** What to do **
Rewrite the records below, changing "volume slider" to "seek bar" and leaving everything else the same. Omit the pictures from your answer.

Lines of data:
----
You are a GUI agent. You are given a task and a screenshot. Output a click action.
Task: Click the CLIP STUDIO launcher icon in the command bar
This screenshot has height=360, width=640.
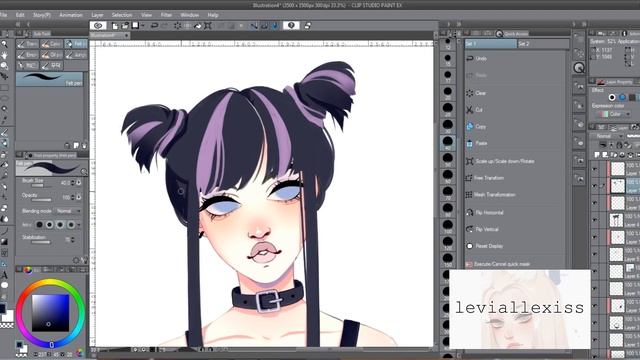point(98,26)
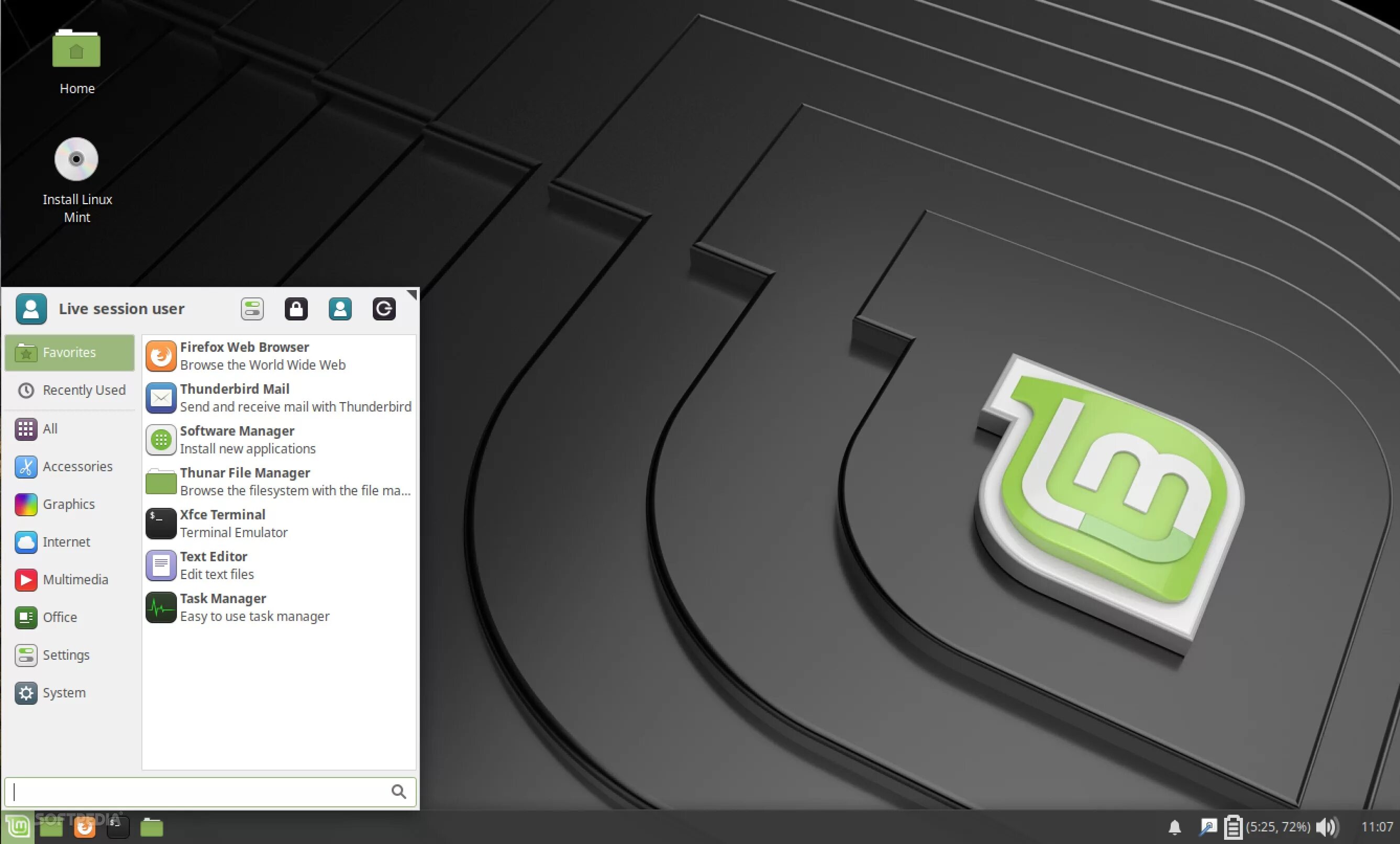1400x844 pixels.
Task: Click the Linux Mint menu button in panel
Action: [x=18, y=827]
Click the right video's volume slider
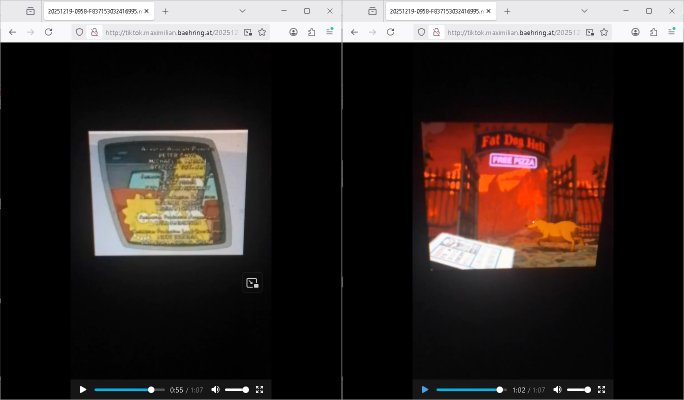This screenshot has height=400, width=684. [x=579, y=389]
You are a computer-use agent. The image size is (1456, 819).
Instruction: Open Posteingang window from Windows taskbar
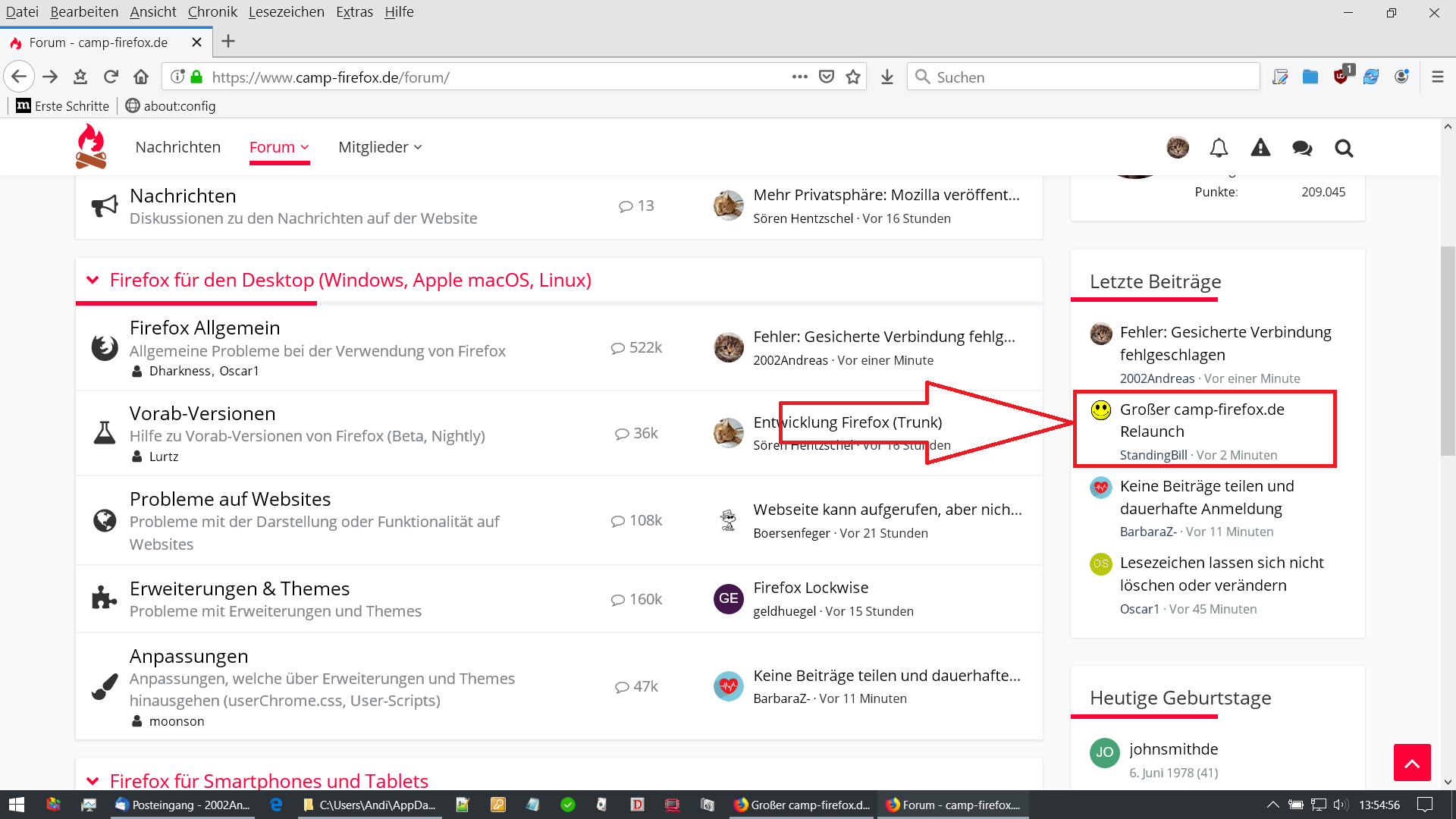[x=182, y=805]
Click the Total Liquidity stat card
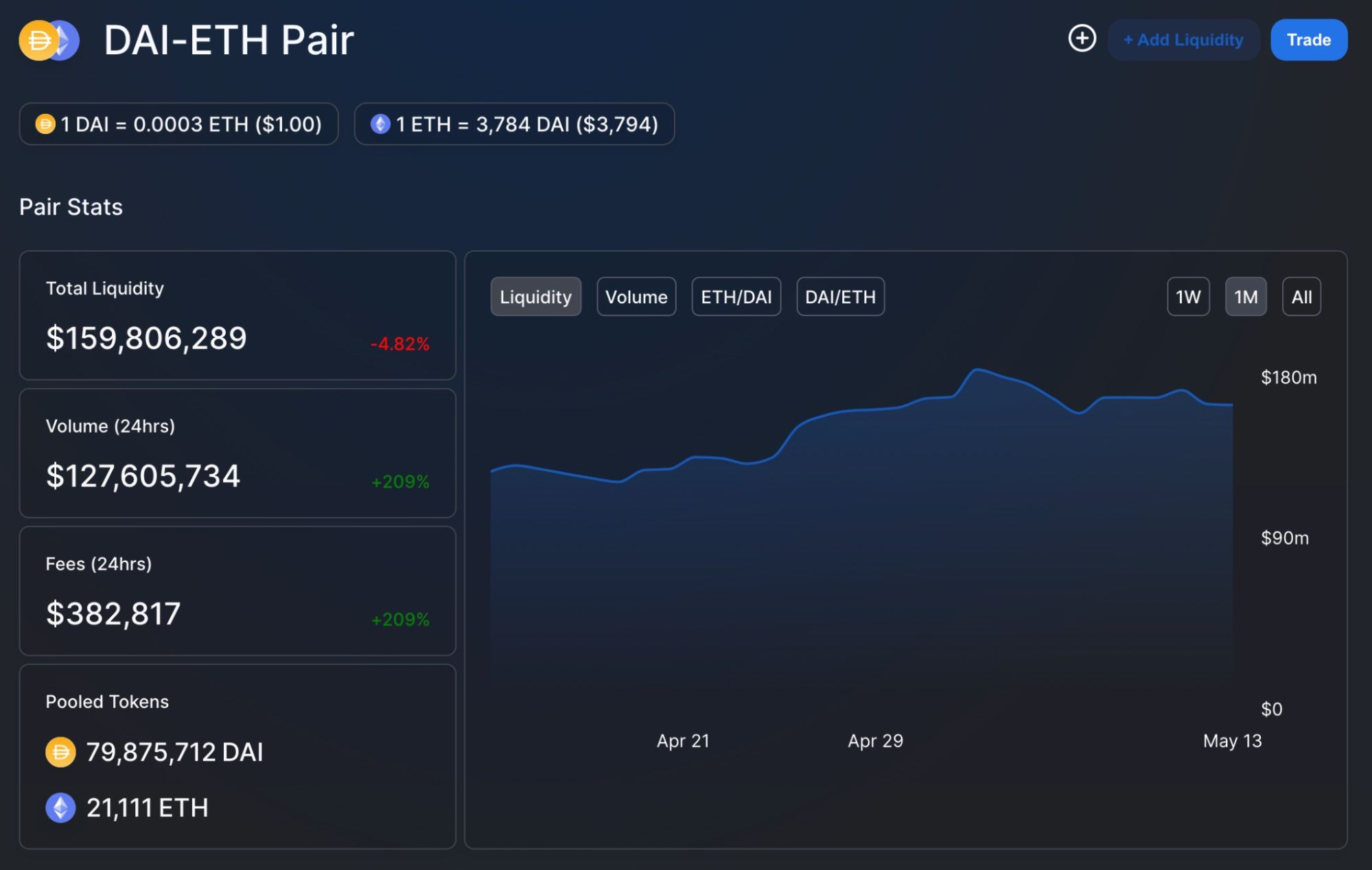The image size is (1372, 870). tap(237, 316)
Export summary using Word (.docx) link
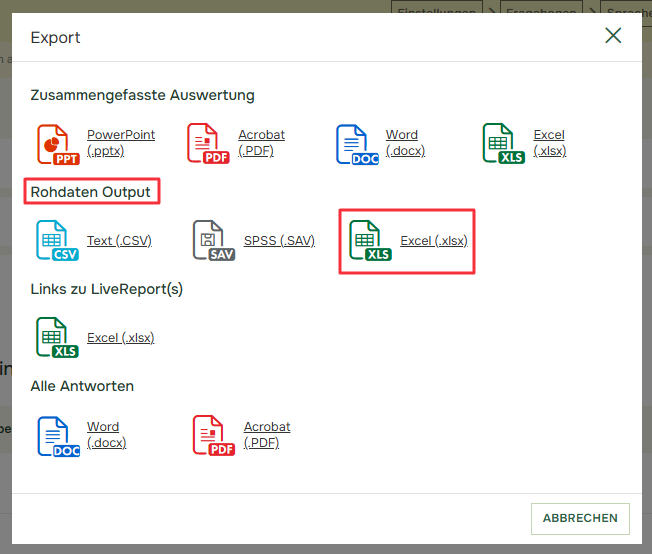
----
** The reply **
You are a GUI agent. You are given a task and a screenshot. Output a click action.
Task: Click the CLIP STUDIO launcher icon in the command bar
This screenshot has height=360, width=640.
point(98,26)
1400x844 pixels.
Task: Click the Linux Mint menu button in panel
Action: [x=18, y=827]
Click the right video's seek bar
This screenshot has height=400, width=684. [x=579, y=389]
You are a computer-use agent. The image size is (1456, 819).
Instruction: Open Posteingang window from Windows taskbar
[x=182, y=805]
Click the Total Liquidity stat card
The image size is (1372, 870). tap(237, 316)
Export summary using Word (.docx) link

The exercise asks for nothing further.